課題一覧
(A) 大阪でのライヴの記録から、「20日(日)大阪南堀江フィド」から「阪駅に着。良く出来てゐるな。」までの範囲を、両端の語句も含めて正確に書き写してください。
(B) 大阪でのライヴの記録に、姓と名の両方で記されている人物をすべて挙げてください。
(C) 大阪でのライヴの記録を、最後の文に続けて書き進めてください。

20日(日)大阪南堀江フィドル倶楽部-------------------------------------------------------------
午前8:00に広島駅を出るバスで大阪へ向かふ。ワシのいつもの貧乏旅にしーなさんを初めて同行させる形だな。シルバーウィーク、とやらで駅は既に人で溢れかえしてゐて、この旅の混雑ぶりを予想せしめる。ウー。
案の定、高速バスは姫路に入る手前ぐらいから動かなくなり、運ちゃんの機転で一般道に降りる。貴重な車窓が見れて、逆にこれはラッキーだった。そんな回り道をしても、ほぼ定刻通りに大阪駅に着。良く出来てゐるな。
けふの会場「フィドル倶楽部」では、関西の大御所ベーシストにして朋友、泉尚也さんが出迎えてくれる。しーシュでの大阪遠征は1年半ぶり、と云ふ事もあり、泉さんも楽しみにしてくれてゐた。
おっさんキャラ(でもカワイイ)の女性ソウルシンガー田中千夏ちゃんと、巨大重戦車ドラマー岡本健太郎とのFaithはお馴染みのメンバー。今回は若手のベース&唄デュオ「奏(かなで)」も加わって、またベーシスト主導型のイベントだ。奏のベース山地恒太くんは泉さん直系のお弟子さん。流麗で色気のあるサウンドスタイルを見事に受け継いだ期待の新人、てとこだな。Voのillyちゃんもこの若さで声音を使い分けたりする曲者。ヌー、やるなオヌシら。
お客さんの入りは上々。奏のアンビエントでポップな世界に会場が包まれ、その後のワシら。対比を出す為にも、『けふはユルく行こう』と演り始めたが、結果的に相当アゲアゲの演奏になっちまった(笑)。最近、力が余ってンのか、始まるとえらいこと荒っぽい演奏になっちまうしーシュである。まぁそれはそれで良いんだけど、疲れるのは自分らだからネ(笑)。
途中、「夜の駱駝」に泉さんが入ってツインベースで。なんともゴーヂャスで色気のある演奏に。
後続のFaithはまたひと皮剥けた出来であった。ワシはこのユニットを知って6年になるが、これまでで一番ロック!!なFaith。重戦車けんたろーの持ち味を充分に生かしたユニットに生まれ変わってゐる。はぁ〜〜〜!ヤラれました。会場は大盛り上がり。ラスト、全員参加のブルースセッションでは、なんかもぅ自分がなに演ってンのか分からんやうな興奮状態にまでなってしもた。素晴らしいライヴ。

データ抜粋
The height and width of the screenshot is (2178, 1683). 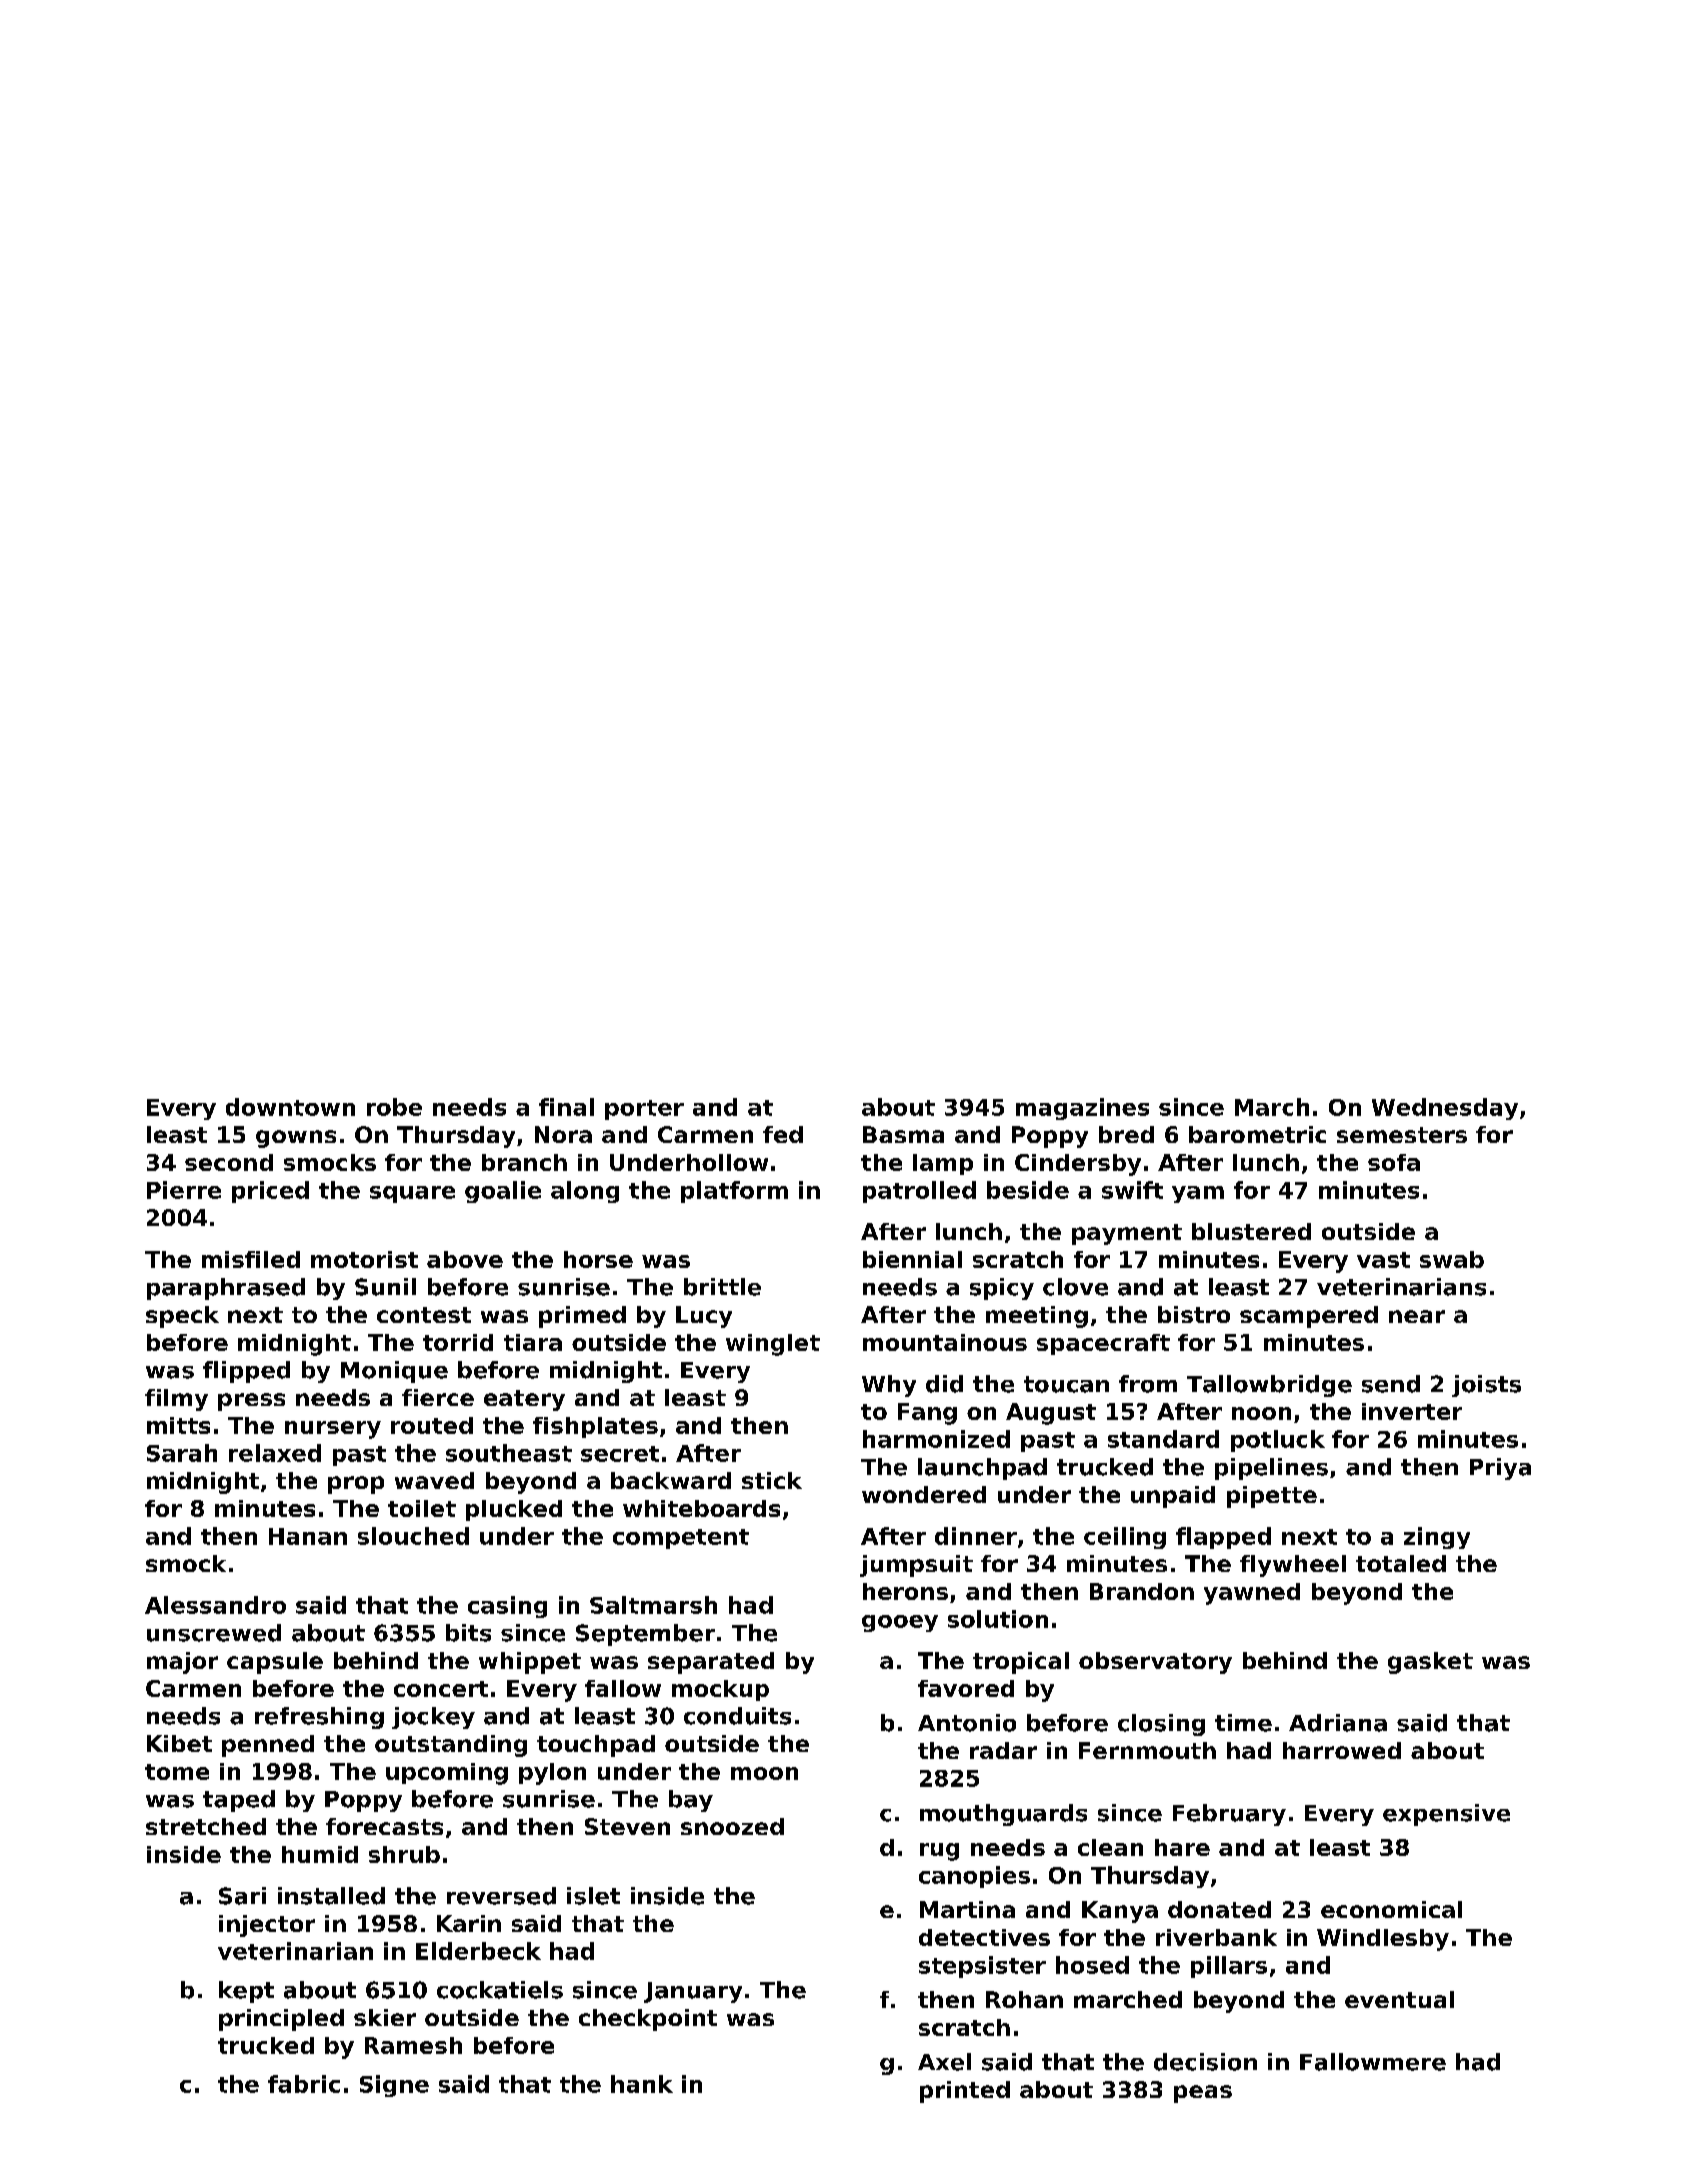 I want to click on snoozed, so click(x=732, y=1826).
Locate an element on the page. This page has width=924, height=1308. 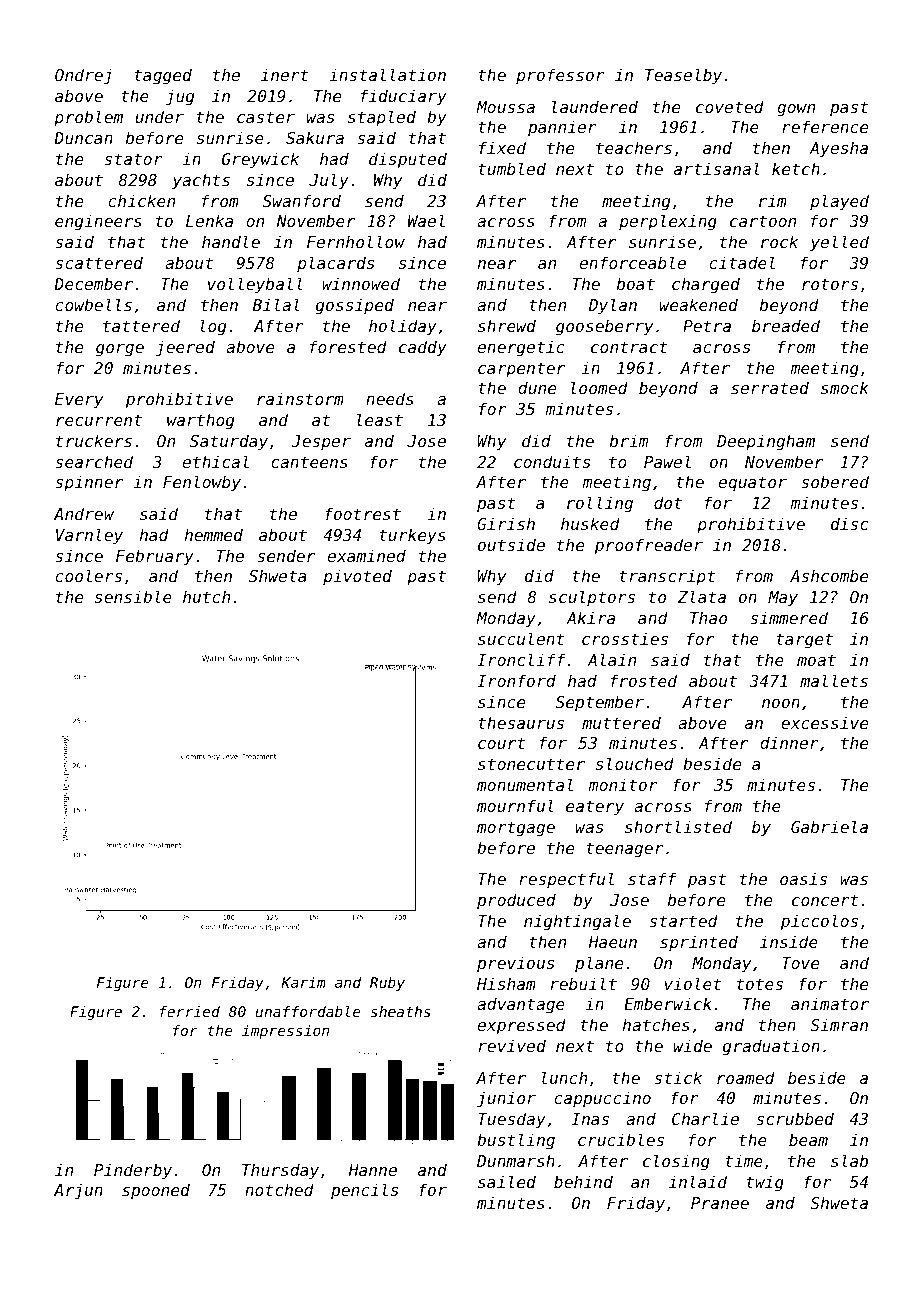
volleyball is located at coordinates (255, 285).
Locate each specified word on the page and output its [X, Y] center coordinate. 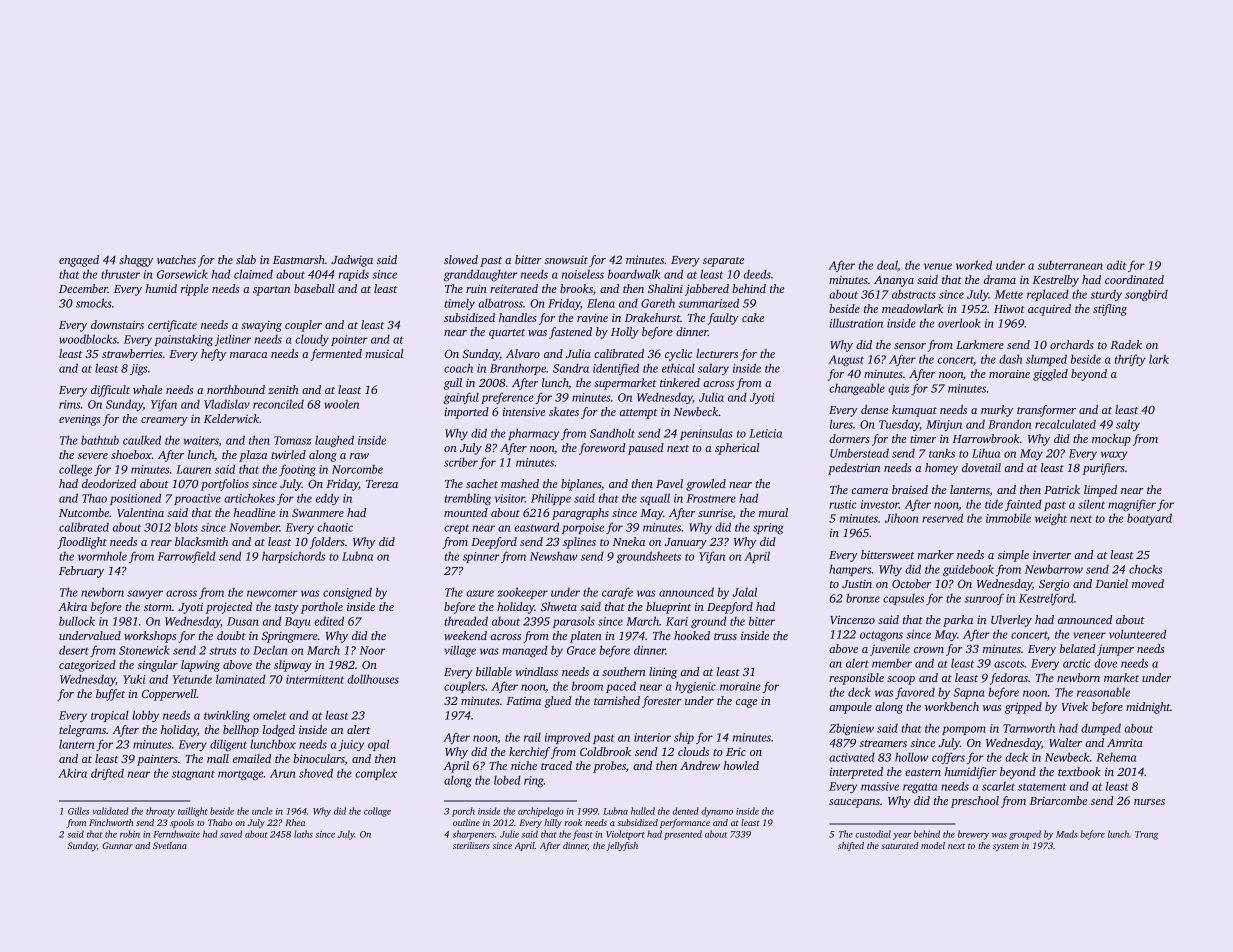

課題の解答
(A)
20日(日)大阪南堀江フィドル倶楽部-------------------------------------------------------------
午前8:00に広島駅を出るバスで大阪へ向かふ。ワシのいつもの貧乏旅にしーなさんを初めて同行させる形だな。シルバーウィーク、とやらで駅は既に人で溢れかえしてゐて、この旅の混雑ぶりを予想せしめる。ウー。
案の定、高速バスは姫路に入る手前ぐらいから動かなくなり、運ちゃんの機転で一般道に降りる。貴重な車窓が見れて、逆にこれはラッキーだった。そんな回り道をしても、ほぼ定刻通りに大阪駅に着。良く出来てゐるな。

(B) 泉尚也、田中千夏、岡本健太郎、山地恒太

(C)
打ち上げは全員で焼き鳥。ワシはイリィちゃんとづっと喋ってゐた。ワシの音楽遍歴なぞを訊かれ、可愛い娘と話をするとすぐ調子に乗って昔話なぞしてしまふただのおぢさんに成り下がったワシのトークはさておき、しーなさんはチナっちゃんや山地くんらとの音楽談話に盛り上がってゐた様子。初日、ナイスな大阪での初日は暮れて行くのである。
21日(月)京都観光----------------------------------------------------------------------------
けふはオフ、といふか移動日。最初にこのツアーを企画した時、この日に飛騨高山のライヴを1本入れるつもりだった。それが事情で流れ、ぢゃあ京都で1本、と考えた時には既にハコが取れず、まぁ折角だから京都観光でもすっか、みたいなかんぢで、奇跡的に安宿も取れたので、京都で壱泊。
その計画を話した所、泉さんが案内を買って出てくれ、なんと車まで出して下さった。
この泉さんの御好意のお陰で、我々は京都までの移動と、我々二人では絶対に見る事が出来なかった、貴重な「裏京都」も覗く事が出来た。嵐山や鴨川、寺院や古道など。何を喰っても何を見ても、すぐに満足してしまふ我々は、泉さんから見るとなんとも覇気がないやうに見えたかもしれぬが、ただ3人で車を流してぼんやりしてゐる、といふだけでも、最高に素晴らしいオフだったのである。
我々を京都駅まで送り届け、その後さらに渋滞の中を大阪まで帰って行かれた偉大なる大先輩。毎回、ブッキングをお願いするたびに、快く引き受けてくれる素晴らしい友人。どんな言葉でも感謝し尽くせない。ホンマにありがとうございました。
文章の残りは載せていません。